── Text section ──

Arrangement of a spreader roller in between two guiding rollers
Substrate webs running through reel-to-reel printing or converting machines from unwind to rewind are guided by numerous rollers, whether they are servo driven or not. Such web paths usually are not straight-line through the machine but travel a winding path. Therefore, this article deals with the prerequisites necessary for the best web guiding technique.
by Dr Renke Wilken
To achieve accurate register in manufacturing steps, the exact position of the web on the respective rollers has to be defined and always kept constant. This is an absolute necessity to ensure that all printing and die-cutting units work in a register accurate way. Each change of the web position and each movement of the web is a potential threat to the precision of the respective process steps which would mean acceptable product quality levels cannot be achieved.
Exact and parallel
To achieve a constant web path, there are many preconditions which must be fulfilled in connection with the web itself and the condition of the processing machine. As far as the machine is concerned, all web guiding rollers must be aligned in the longitudinal machine direction in an exact parallel and rectangular way. In addition, the rollers must be correctly cylindrical, as any deviation may damage the web irreparably.

───
── Records supplied ──

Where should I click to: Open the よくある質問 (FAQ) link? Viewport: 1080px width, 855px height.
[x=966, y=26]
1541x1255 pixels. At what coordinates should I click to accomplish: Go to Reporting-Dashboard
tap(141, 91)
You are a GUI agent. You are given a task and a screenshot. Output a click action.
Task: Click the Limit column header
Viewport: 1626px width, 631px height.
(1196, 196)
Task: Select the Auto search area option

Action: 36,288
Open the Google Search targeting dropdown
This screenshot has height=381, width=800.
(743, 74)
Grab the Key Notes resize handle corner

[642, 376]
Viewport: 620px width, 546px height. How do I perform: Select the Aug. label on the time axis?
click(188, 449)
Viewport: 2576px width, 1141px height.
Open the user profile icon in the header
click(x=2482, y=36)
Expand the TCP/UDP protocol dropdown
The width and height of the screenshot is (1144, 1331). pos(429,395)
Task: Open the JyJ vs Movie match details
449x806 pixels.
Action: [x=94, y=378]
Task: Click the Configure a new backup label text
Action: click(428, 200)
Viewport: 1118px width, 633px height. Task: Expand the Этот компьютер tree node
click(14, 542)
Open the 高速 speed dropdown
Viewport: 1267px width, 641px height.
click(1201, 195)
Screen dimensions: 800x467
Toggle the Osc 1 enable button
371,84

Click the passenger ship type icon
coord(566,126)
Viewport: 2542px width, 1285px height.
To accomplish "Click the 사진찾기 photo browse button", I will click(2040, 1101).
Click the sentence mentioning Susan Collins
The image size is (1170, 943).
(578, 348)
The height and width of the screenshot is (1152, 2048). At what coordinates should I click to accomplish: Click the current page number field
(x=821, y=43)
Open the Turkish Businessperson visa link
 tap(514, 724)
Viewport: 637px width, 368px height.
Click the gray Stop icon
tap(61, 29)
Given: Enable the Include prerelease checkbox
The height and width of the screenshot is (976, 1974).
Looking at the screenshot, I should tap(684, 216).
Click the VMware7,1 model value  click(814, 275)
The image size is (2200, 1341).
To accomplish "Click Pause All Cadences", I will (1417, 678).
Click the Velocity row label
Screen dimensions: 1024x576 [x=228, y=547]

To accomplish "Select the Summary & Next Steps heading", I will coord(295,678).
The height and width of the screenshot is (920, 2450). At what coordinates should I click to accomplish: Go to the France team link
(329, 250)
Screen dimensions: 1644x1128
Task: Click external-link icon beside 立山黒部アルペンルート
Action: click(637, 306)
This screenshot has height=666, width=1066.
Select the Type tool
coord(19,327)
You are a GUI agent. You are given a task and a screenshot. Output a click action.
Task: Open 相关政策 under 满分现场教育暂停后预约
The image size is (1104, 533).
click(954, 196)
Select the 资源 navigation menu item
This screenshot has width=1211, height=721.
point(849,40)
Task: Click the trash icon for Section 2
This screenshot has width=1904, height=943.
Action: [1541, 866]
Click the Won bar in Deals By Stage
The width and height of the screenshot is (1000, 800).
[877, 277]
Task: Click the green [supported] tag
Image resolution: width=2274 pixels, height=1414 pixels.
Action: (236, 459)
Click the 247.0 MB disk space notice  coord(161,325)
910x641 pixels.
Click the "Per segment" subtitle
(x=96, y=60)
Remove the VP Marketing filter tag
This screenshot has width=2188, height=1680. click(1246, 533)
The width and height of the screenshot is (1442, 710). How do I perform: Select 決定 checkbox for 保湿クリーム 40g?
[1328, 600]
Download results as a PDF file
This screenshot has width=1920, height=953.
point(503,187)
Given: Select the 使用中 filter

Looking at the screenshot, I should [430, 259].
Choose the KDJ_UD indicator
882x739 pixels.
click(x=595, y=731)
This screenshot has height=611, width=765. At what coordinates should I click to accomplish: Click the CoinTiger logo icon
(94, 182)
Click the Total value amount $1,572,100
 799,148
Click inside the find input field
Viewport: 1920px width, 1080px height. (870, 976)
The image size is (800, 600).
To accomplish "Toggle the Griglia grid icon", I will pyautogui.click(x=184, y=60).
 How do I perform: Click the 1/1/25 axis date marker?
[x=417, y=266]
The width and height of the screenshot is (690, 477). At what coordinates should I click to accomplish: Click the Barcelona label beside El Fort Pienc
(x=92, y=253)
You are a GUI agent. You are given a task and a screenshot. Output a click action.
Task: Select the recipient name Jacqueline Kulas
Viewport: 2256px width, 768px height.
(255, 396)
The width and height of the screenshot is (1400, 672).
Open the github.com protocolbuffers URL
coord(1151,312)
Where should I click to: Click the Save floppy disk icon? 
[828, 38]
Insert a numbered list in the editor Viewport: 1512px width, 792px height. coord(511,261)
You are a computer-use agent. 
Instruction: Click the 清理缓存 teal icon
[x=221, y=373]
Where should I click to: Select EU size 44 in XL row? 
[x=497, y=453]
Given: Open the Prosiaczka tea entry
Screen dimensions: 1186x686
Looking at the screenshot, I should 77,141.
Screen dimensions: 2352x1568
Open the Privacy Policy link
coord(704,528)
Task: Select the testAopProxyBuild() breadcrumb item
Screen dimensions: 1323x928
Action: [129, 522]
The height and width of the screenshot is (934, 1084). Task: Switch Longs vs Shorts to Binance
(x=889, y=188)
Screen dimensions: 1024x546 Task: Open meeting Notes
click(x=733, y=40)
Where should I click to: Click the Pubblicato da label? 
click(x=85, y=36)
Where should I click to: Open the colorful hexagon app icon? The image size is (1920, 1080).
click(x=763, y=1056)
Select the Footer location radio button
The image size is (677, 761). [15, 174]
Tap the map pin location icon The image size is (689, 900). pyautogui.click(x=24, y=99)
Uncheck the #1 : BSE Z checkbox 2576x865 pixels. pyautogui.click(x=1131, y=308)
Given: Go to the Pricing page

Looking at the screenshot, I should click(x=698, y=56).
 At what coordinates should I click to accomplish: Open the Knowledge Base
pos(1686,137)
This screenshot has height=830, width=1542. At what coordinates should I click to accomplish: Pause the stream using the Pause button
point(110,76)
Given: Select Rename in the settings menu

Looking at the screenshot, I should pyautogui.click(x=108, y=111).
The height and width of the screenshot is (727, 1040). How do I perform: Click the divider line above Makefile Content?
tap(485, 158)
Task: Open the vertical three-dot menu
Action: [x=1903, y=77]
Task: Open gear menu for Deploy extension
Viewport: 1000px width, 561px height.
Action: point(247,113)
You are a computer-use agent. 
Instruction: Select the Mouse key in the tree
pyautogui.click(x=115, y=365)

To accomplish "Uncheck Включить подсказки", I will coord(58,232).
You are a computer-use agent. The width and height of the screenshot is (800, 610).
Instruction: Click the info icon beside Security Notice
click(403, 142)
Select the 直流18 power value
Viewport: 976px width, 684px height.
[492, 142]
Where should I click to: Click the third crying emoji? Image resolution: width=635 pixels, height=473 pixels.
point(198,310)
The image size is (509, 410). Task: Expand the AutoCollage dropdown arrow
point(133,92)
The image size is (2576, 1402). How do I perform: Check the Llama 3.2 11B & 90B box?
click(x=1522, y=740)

───

# To do
Reproduce the full article on guiding substrate webs over rollers, shown above, word for word.

# Finished answer
Arrangement of a spreader roller in between two guiding rollers
Substrate webs running through reel-to-reel printing or converting machines from unwind to rewind are guided by numerous rollers, whether they are servo driven or not. Such web paths usually are not straight-line through the machine but travel a winding path. Therefore, this article deals with the prerequisites necessary for the best web guiding technique.
by Dr Renke Wilken
To achieve accurate register in manufacturing steps, the exact position of the web on the respective rollers has to be defined and always kept constant. This is an absolute necessity to ensure that all printing and die-cutting units work in a register accurate way. Each change of the web position and each movement of the web is a potential threat to the precision of the respective process steps which would mean acceptable product quality levels cannot be achieved.
Exact and parallel
To achieve a constant web path, there are many preconditions which must be fulfilled in connection with the web itself and the condition of the processing machine. As far as the machine is concerned, all web guiding rollers must be aligned in the longitudinal machine direction in an exact parallel and rectangular way. In addition, the rollers must be correctly cylindrical, as any deviation may damage the web irreparably.